━━━ Records to process

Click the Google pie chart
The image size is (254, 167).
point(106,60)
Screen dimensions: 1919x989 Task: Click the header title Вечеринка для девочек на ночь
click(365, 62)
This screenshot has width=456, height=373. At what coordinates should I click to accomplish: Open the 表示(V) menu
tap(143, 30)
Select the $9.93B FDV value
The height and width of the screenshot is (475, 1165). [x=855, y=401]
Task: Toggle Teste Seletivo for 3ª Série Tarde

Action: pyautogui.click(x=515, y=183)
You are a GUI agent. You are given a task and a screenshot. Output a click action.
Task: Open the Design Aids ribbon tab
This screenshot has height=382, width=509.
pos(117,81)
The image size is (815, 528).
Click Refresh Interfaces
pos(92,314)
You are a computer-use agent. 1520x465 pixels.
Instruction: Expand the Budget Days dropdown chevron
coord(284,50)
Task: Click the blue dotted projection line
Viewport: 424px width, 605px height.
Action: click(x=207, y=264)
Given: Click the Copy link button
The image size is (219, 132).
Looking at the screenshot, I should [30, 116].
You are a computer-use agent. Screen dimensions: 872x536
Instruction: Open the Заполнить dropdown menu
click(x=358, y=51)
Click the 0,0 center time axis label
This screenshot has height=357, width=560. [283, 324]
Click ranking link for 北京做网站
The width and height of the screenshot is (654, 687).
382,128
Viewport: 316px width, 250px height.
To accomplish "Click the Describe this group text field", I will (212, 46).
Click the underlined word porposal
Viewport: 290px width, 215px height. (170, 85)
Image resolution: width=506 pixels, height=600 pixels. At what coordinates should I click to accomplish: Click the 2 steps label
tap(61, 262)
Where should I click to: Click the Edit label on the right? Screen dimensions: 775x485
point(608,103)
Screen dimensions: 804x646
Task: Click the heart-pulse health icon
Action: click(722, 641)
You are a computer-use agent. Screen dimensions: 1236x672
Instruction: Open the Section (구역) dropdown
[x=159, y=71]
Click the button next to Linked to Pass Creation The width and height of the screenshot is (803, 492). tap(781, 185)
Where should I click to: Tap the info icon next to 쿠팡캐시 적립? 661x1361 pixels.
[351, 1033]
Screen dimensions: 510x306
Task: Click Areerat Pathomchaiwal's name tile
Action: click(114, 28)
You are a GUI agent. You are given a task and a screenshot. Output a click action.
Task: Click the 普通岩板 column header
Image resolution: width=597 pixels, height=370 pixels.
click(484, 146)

━━━━━━

> **What you have to do**: Copy every entry exactly; no part may be left out.

> **Response**:
Click the Google pie chart
The image size is (254, 167).
point(106,60)
Screen dimensions: 1919x989 Task: Click the header title Вечеринка для девочек на ночь
click(365, 62)
This screenshot has width=456, height=373. At what coordinates should I click to accomplish: Open the 表示(V) menu
tap(143, 30)
Select the $9.93B FDV value
The height and width of the screenshot is (475, 1165). [x=855, y=401]
Task: Toggle Teste Seletivo for 3ª Série Tarde

Action: pyautogui.click(x=515, y=183)
You are a GUI agent. You are given a task and a screenshot. Output a click action.
Task: Open the Design Aids ribbon tab
This screenshot has height=382, width=509.
pos(117,81)
The image size is (815, 528).
Click Refresh Interfaces
pos(92,314)
You are a computer-use agent. 1520x465 pixels.
Instruction: Expand the Budget Days dropdown chevron
coord(284,50)
Task: Click the blue dotted projection line
Viewport: 424px width, 605px height.
Action: click(x=207, y=264)
Given: Click the Copy link button
The image size is (219, 132).
Looking at the screenshot, I should [30, 116].
You are a computer-use agent. Screen dimensions: 872x536
Instruction: Open the Заполнить dropdown menu
click(x=358, y=51)
Click the 0,0 center time axis label
This screenshot has height=357, width=560. [283, 324]
Click ranking link for 北京做网站
The width and height of the screenshot is (654, 687).
382,128
Viewport: 316px width, 250px height.
To accomplish "Click the Describe this group text field", I will (212, 46).
Click the underlined word porposal
Viewport: 290px width, 215px height. (170, 85)
Image resolution: width=506 pixels, height=600 pixels. At what coordinates should I click to accomplish: Click the 2 steps label
tap(61, 262)
Where should I click to: Click the Edit label on the right? Screen dimensions: 775x485
point(608,103)
Screen dimensions: 804x646
Task: Click the heart-pulse health icon
Action: click(722, 641)
You are a computer-use agent. Screen dimensions: 1236x672
Instruction: Open the Section (구역) dropdown
[x=159, y=71]
Click the button next to Linked to Pass Creation The width and height of the screenshot is (803, 492). tap(781, 185)
Where should I click to: Tap the info icon next to 쿠팡캐시 적립? 661x1361 pixels.
[351, 1033]
Screen dimensions: 510x306
Task: Click Areerat Pathomchaiwal's name tile
Action: click(114, 28)
You are a GUI agent. You are given a task and a screenshot. Output a click action.
Task: Click the 普通岩板 column header
Image resolution: width=597 pixels, height=370 pixels.
click(484, 146)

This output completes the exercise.